--- Start of Records shown ---

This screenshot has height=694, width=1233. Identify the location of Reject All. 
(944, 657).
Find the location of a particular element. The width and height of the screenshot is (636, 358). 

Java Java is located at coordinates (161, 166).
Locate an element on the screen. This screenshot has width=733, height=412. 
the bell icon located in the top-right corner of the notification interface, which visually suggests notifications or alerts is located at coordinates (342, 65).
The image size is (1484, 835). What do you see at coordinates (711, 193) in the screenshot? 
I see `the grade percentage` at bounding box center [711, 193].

--- End of Records shown ---
--- Start of Records shown ---

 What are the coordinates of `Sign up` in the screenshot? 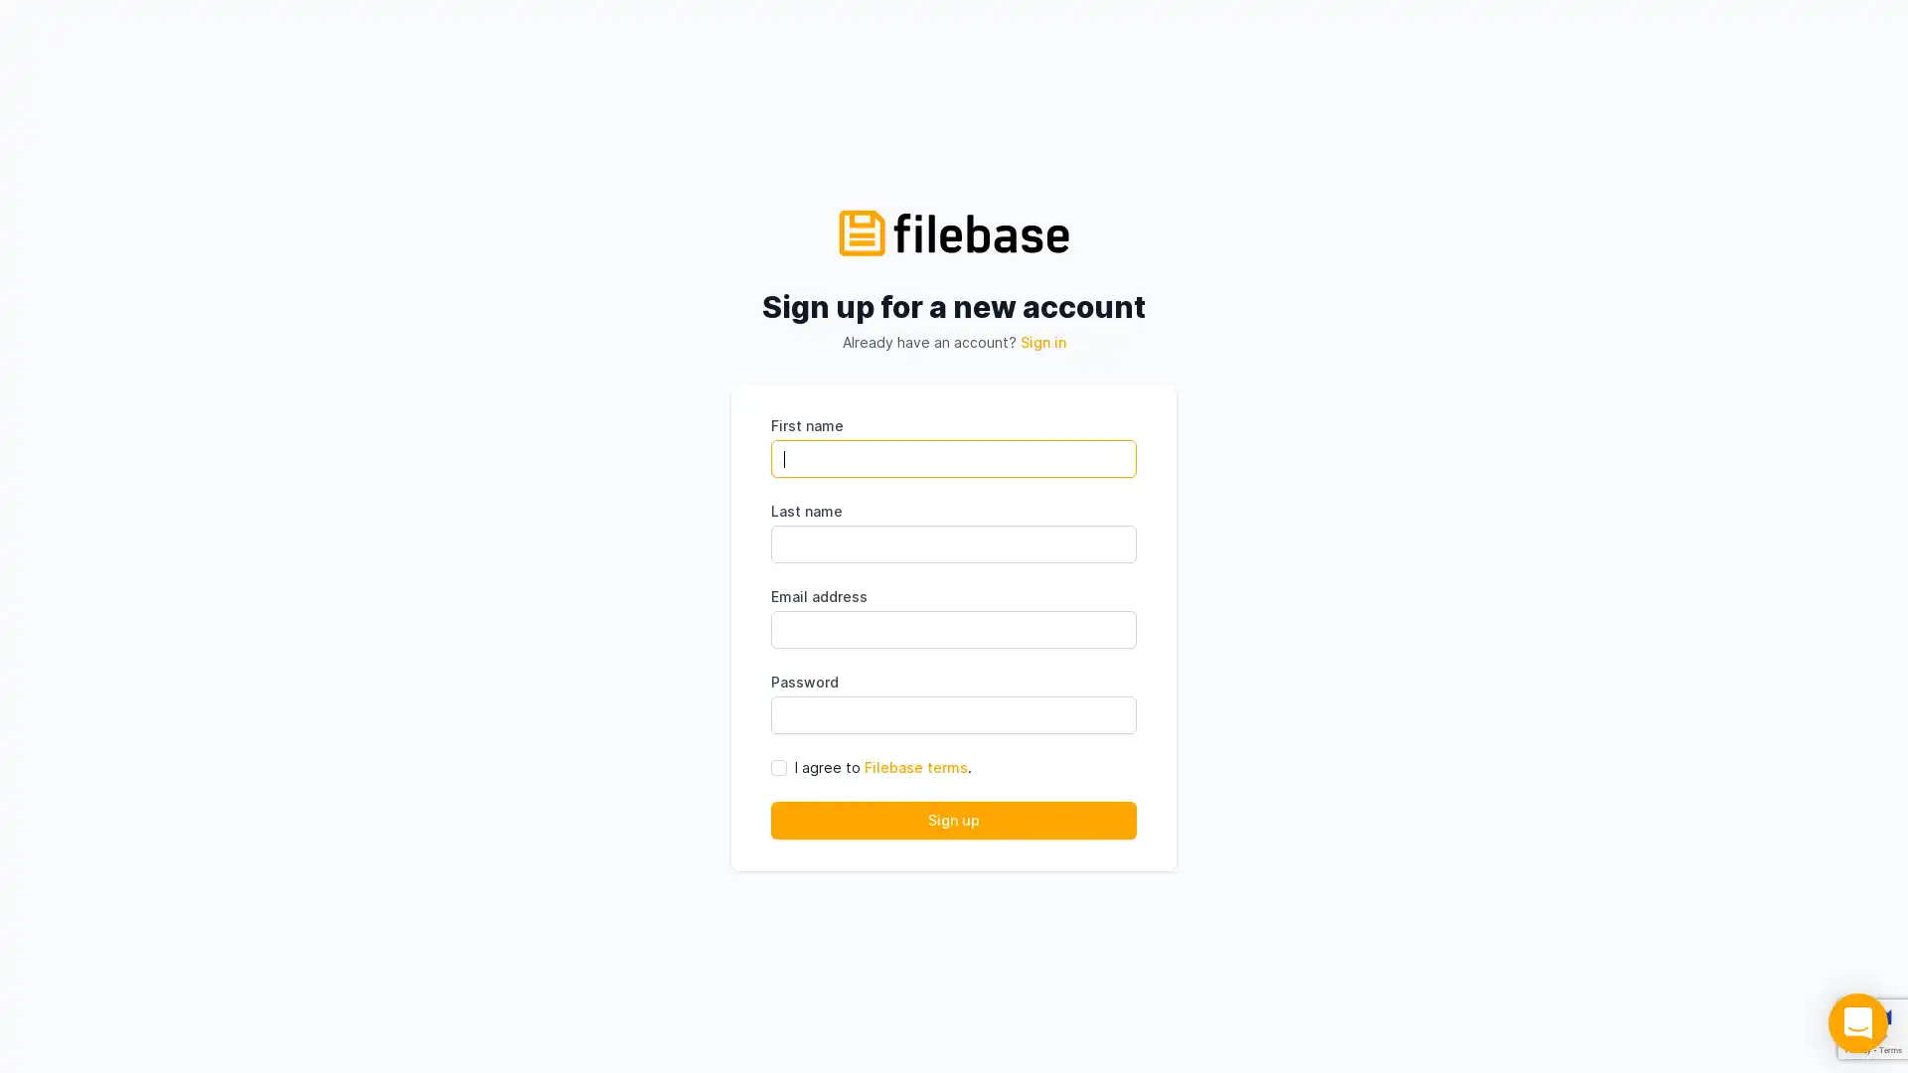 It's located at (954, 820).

--- End of Records shown ---

What you should do |
Please pick out each row above that contains the word "width", and copy those rows in full.

Written response |
This screenshot has height=694, width=1233. Identify the location of Reject All. 
Find the location of a particular element. The width and height of the screenshot is (636, 358). 
Locate an element on the screen. This screenshot has width=733, height=412. 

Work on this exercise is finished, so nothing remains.